A successful proof of concept in 2023 validated the integration of key channels, pricing models, payment providers and logistics before we began full implementation in early 2024.
We assembled a core project team to ensure smooth coordination across all stakeholders and to establish foundational concepts for enabling unified commerce across multiple brands, countries and channels. Key milestones included:
Our checkout team developed a new Next.js-based checkout application, seamlessly integrating with commercetools via GraphQL.
The API team extended existing services with custom BSH logic and connected commercetools to core source systems such as PIM, pricing and order entry.
Our BSH integration middleware team built new APIs for pricing, stock, order status and order entry, while working closely with the internal SAP ERP team to modernize order fulfillment processes.
A dedicated payment team integrated multiple payment providers and methods into the new platform.
Additional teams contributed by enabling order status visibility in consumer accounts, rendering promotions on product listing and detail pages, and supporting cart functionalities on legacy pages.
One of the project’s biggest challenges was managing dependencies and risks across all teams to maintain seamless collaboration and ensure a stable rollout. To manage complexity and accelerate delivery, we adopted a dual-track approach:
Development teams are structured around capabilities like checkout, payment and APIs, focusing on building a stable, configurable blueprint that was first tested in low-risk markets.
Rollout teams, co-located globally, work autonomously with local business units, handling configuration, training, KPIs and access management without touching code. They’re configuring the system with business users and working completely autonomously from the development teams.
During the project, an architect from the commercetools Expert Services team supported us in key architectural design decisions. This included the checkout and payment flow, as well as the base setup of commercetools to support unified commerce scenarios. This initiative, driven by shared ownership, agile practices and open communication, marked a major milestone in BSH’s journey to scalable, unified commerce.

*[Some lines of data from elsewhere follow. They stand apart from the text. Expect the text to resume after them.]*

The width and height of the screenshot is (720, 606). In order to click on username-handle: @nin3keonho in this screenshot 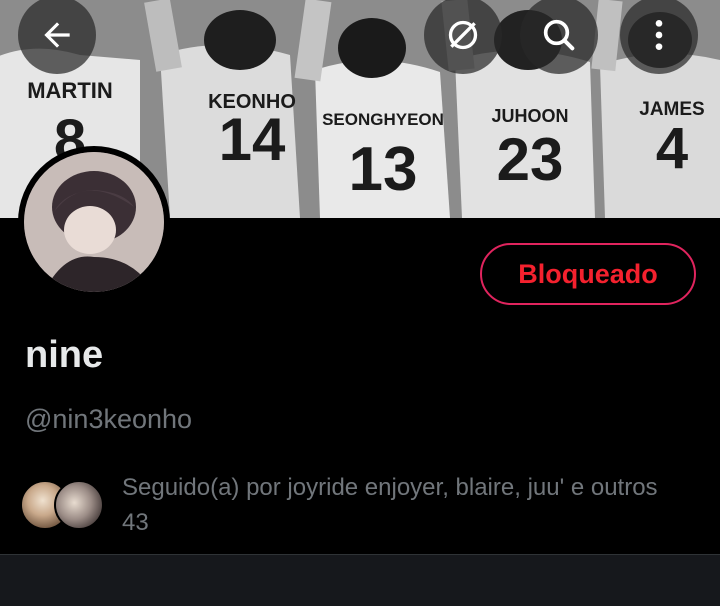, I will do `click(109, 419)`.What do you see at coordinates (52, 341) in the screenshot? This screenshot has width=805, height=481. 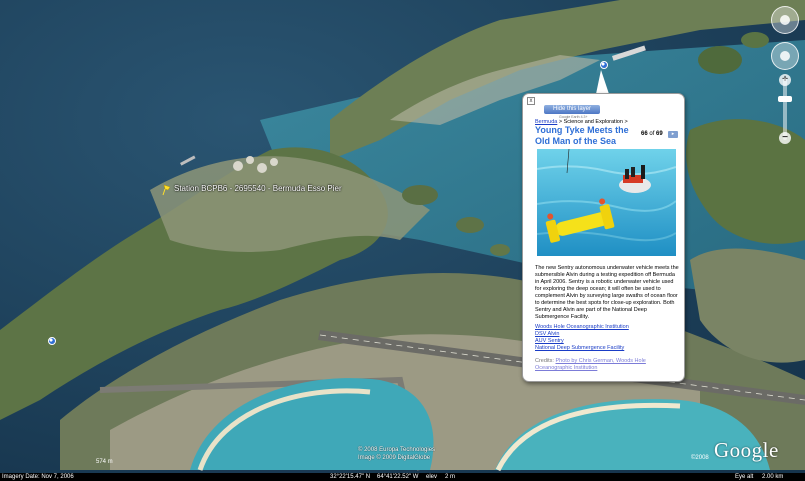 I see `placemark-dot-icon` at bounding box center [52, 341]. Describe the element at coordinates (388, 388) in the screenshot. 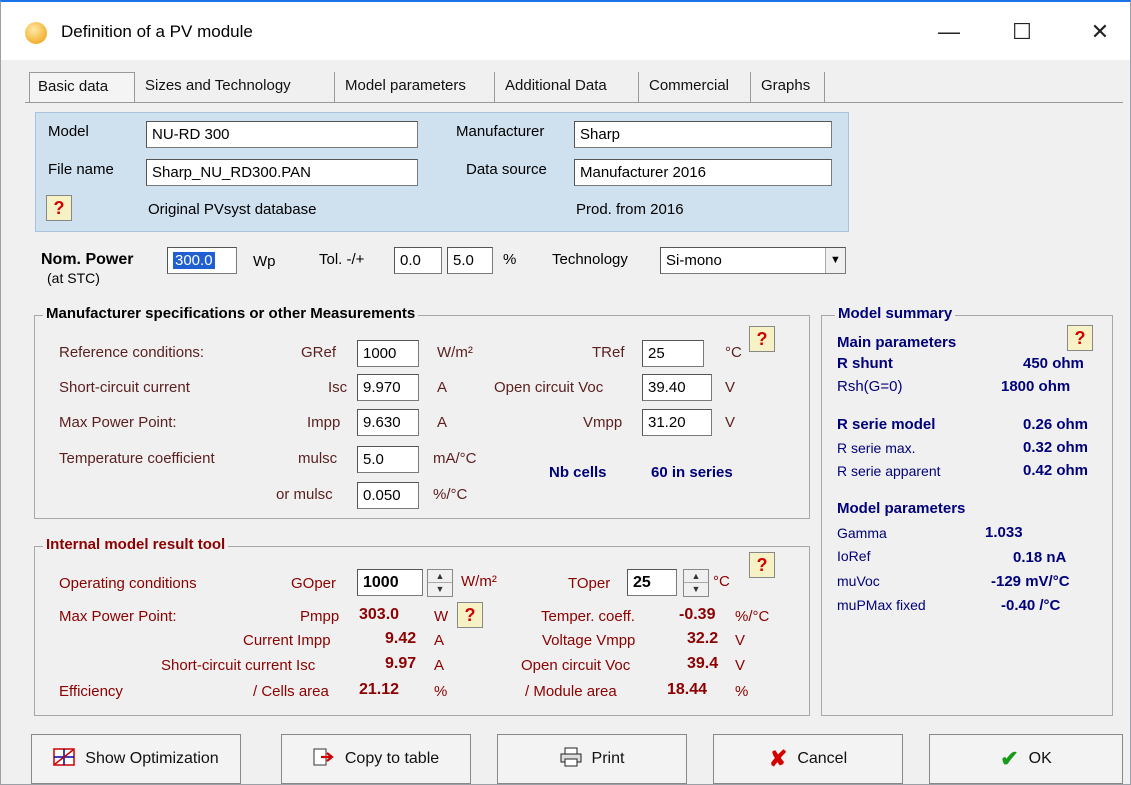

I see `isc-field: 9.970` at that location. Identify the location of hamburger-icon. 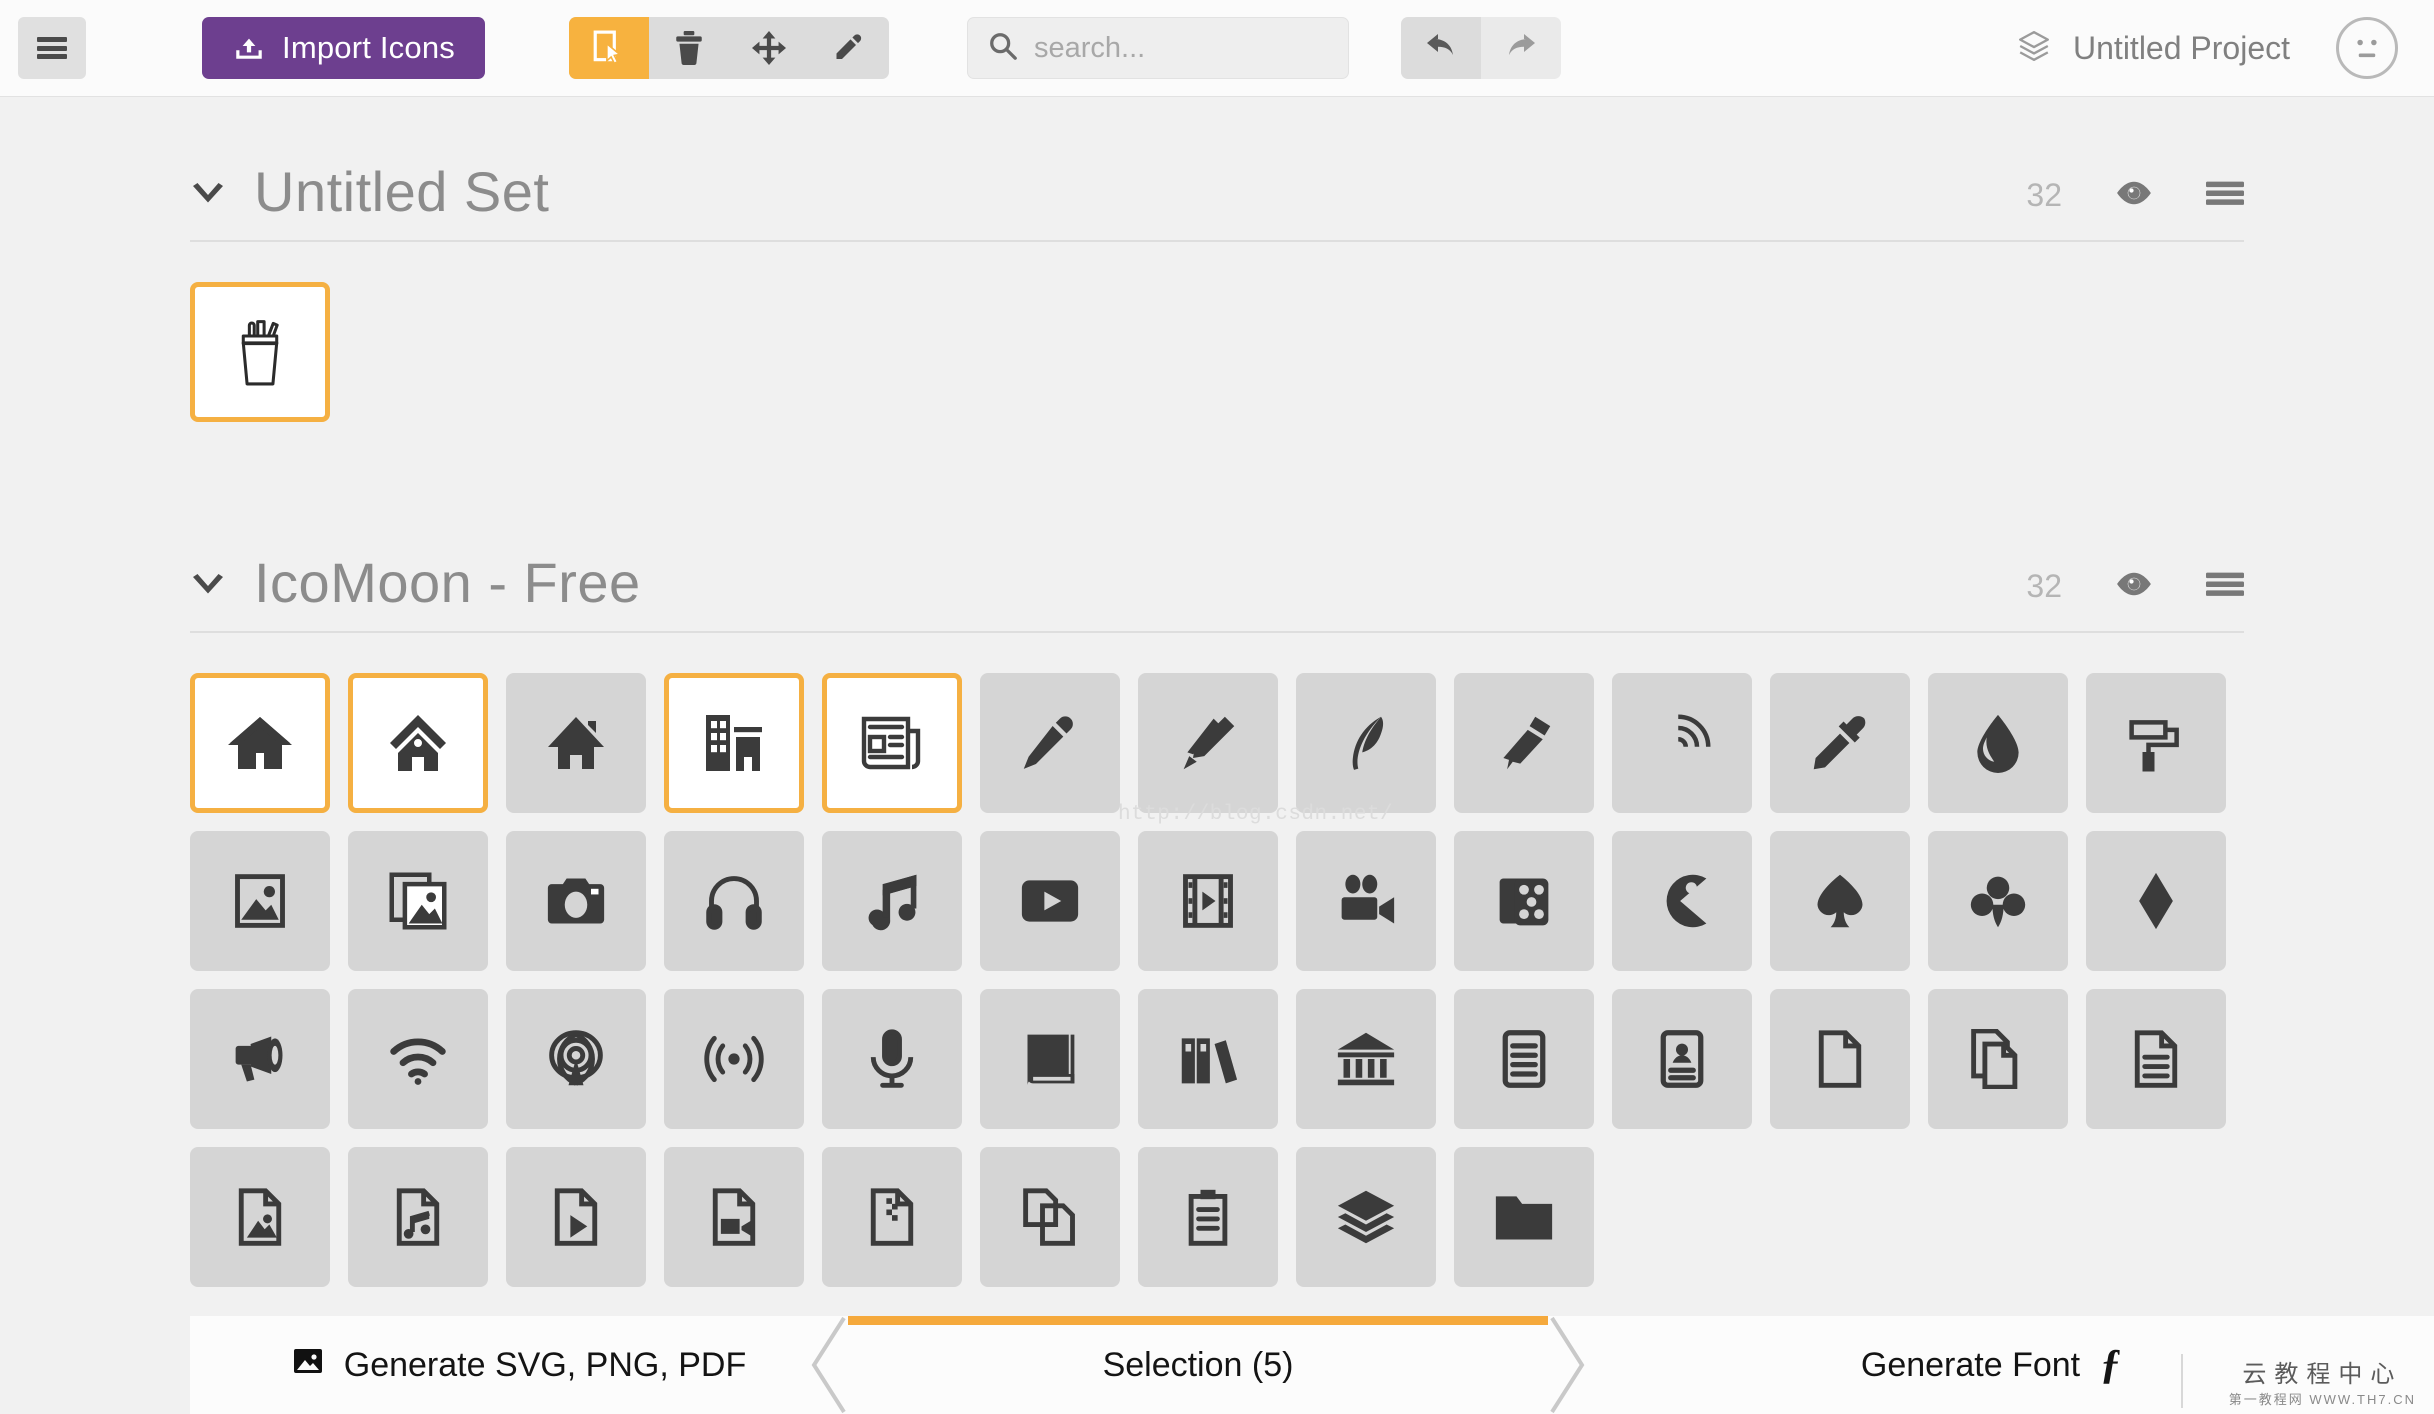
(52, 48).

What’s next for BSH’s unified commerce
Thanks to this transformation, BSH is now equipped to deliver personalized, seamless digital experiences worldwide. Our teams can quickly launch new features, enter new markets and continuously optimize the consumer journey free from the constraints of outdated technology.

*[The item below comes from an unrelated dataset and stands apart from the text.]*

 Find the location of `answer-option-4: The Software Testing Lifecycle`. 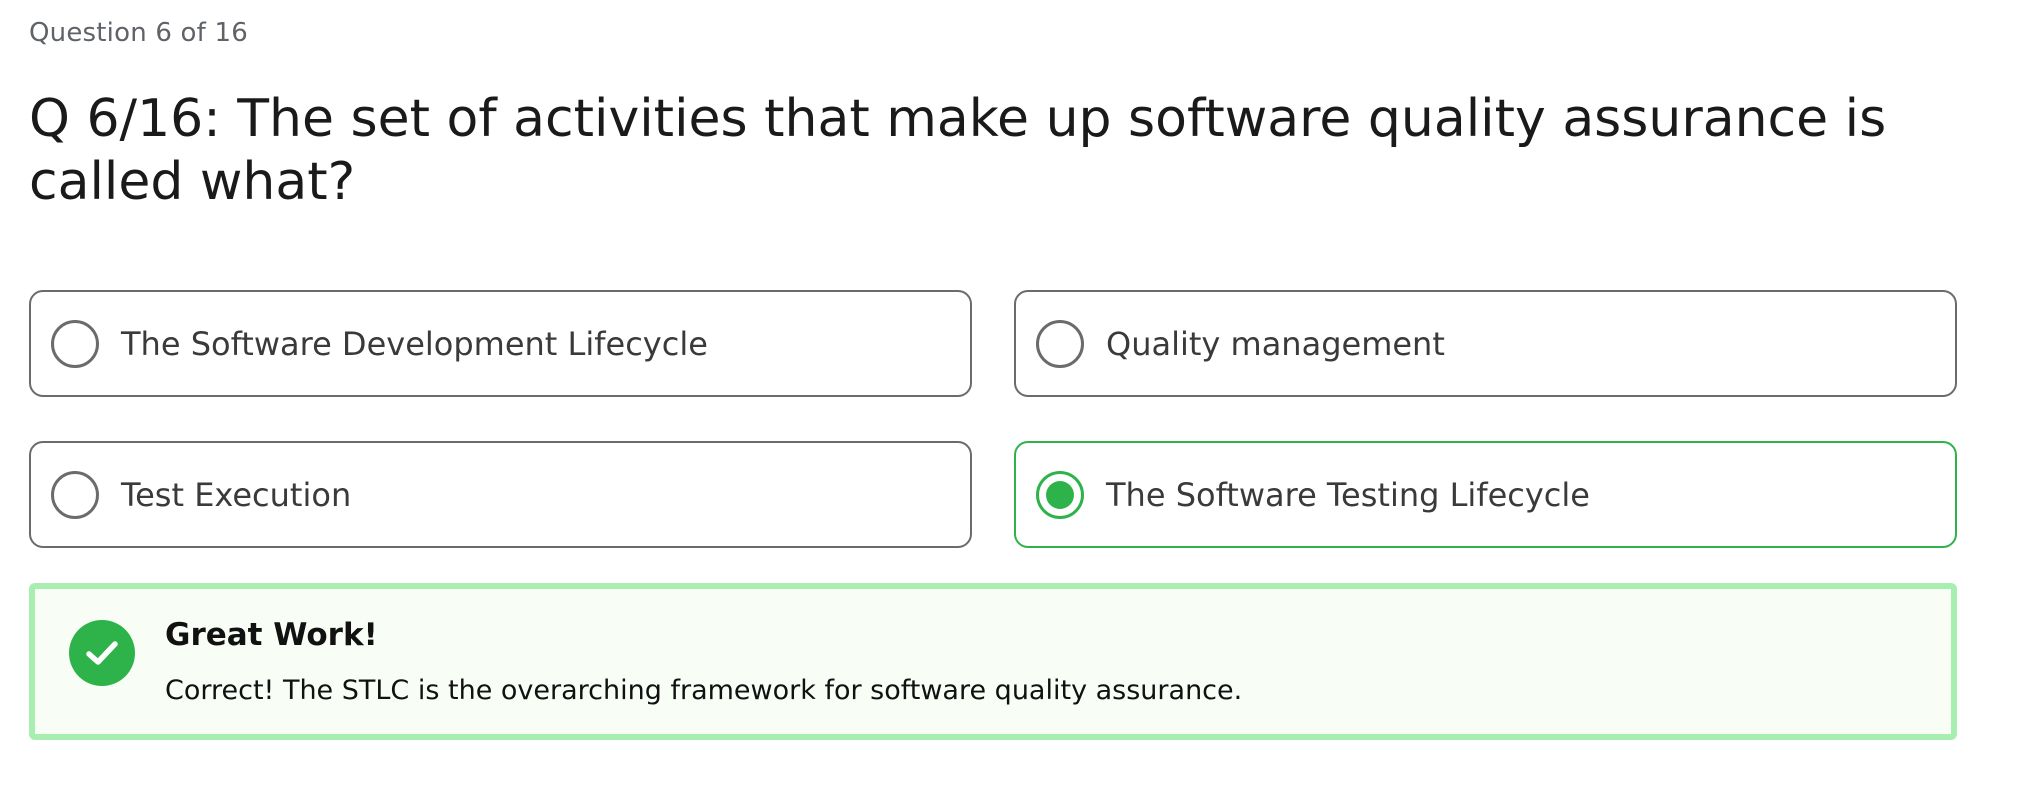

answer-option-4: The Software Testing Lifecycle is located at coordinates (1486, 494).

Looking ahead, we have several major milestones on the horizon. In Q3 2025, we plan to launch our first employee sales store and begin piloting call center integration with commercetools in France. By the end of this year, we aim to roll out 70 brand websites across 28 countries, across North America, Europe, Africa and APAC. This includes adapting to local requirements like taxes and payment systems, making it a significant but exciting challenge.
Our biggest goal is to fully decommission our legacy tech stack by the end of next year, with all touchpoints — regions, brands and countries — fully migrated to commercetools. While we’re still early in the journey, this transformation has already empowered our teams, streamlined operations and positioned BSH to thrive in an evolving digital landscape.
Now we can say that our commerce, just like our products, improves quality of life.